Duke of York's Cinema (1910 to date)
Preston Circus, Brighton
operated 1910 to date
1910 September 22 Opened by Brighton mayor Charles Thomas-Stanford, on the site of the Amber Ale Brewery; owned by Mrs Violet Melnotte-Wyatt, proprietor of the Duke of York's Theatre in London, and designed by C E Clayton of theatre architects Clayton & Black at a cost of £3,000. The 60-year lease for thesite cost £250 a year. The opening programme includes G A Smith's Byways of Byron. Prices 3d, 6d, 1s and 2s 6d for boxes; 800 tip-up seats in a carpeted auditorium.
Picture source: (right) Wikipedia [unidentified photographer, assigned to public domain. Thanks!]
1918 Mrs Melmotte-Wyatt sells the cinema to Jack Channon of Sussex Picturedromes (115 Western Road, Brighton).
1930 May Sound system installed (British Thomson-Houston). [The metal drum-shaped Mazda Fountain in Valley Gardens, close to the Astoria, was donated to the town in 1930 by British Thomson-Houston at the height of the period of conversion to sound.]
1937 Closed on 21 June for complete refurbishment, re-opening on 27 June. Number of seats is reduced to 750 from the 890 previously listed.
1946 New Kalee projectors and British Thomson-Houston sound system installed.
1948 Still 750 seats, prices 7d-2s 3d, continuous performances, three programmes weekly.
1953 Prices 9d-2s 6d.
1956 February 6 First screening of newly installed CinemaScope. Screen is now 28 ft x 12 ft.

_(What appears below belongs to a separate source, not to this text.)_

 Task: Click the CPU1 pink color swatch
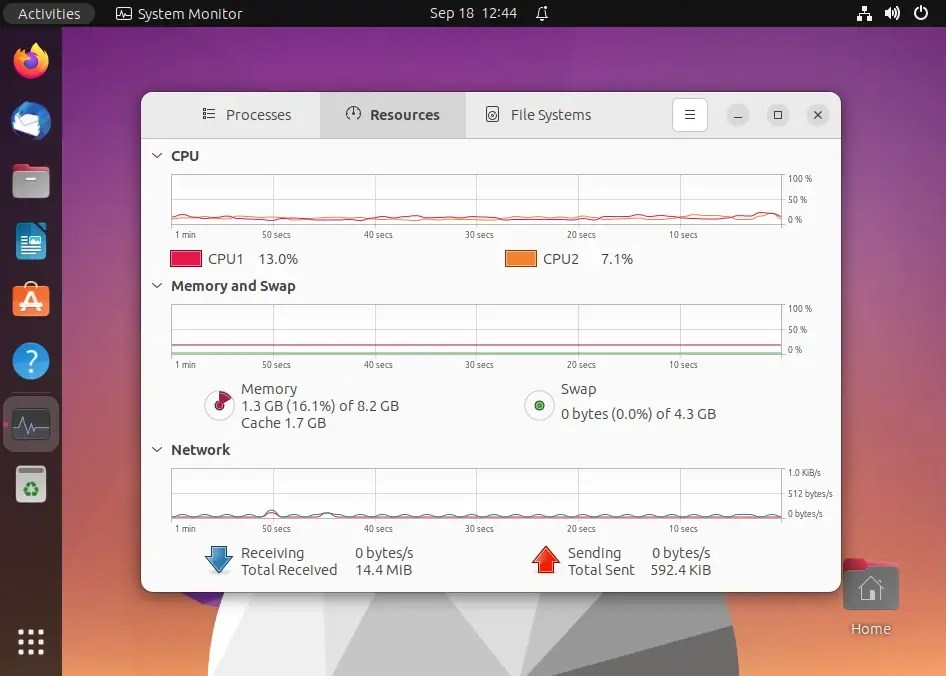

1957 Prices 1s 6d-2s 9d. [Sussex Picturedrome Co now at 3 St Peter's Place, Brighton.]
1961 Prices 1s 9d-3s; three changes weekly; booked by P J Drew-Bear
1970s Briefly used for bingo and wrestling.
1976 Acquired by Victory Theatres, owner of the Regal, Bognor Regis.
1978 June Acquired by Pavilion (Chelmsford) Ltd.
1979 Begins a partial 'art-house' programming policy, following closure of the Brighton Film Theatre.
1981 Closes on 12 September but re-opens with a fully art-house policy on 9 October under new management, Rosier Films (P Foster and others), which acquires the cinema for £50,000.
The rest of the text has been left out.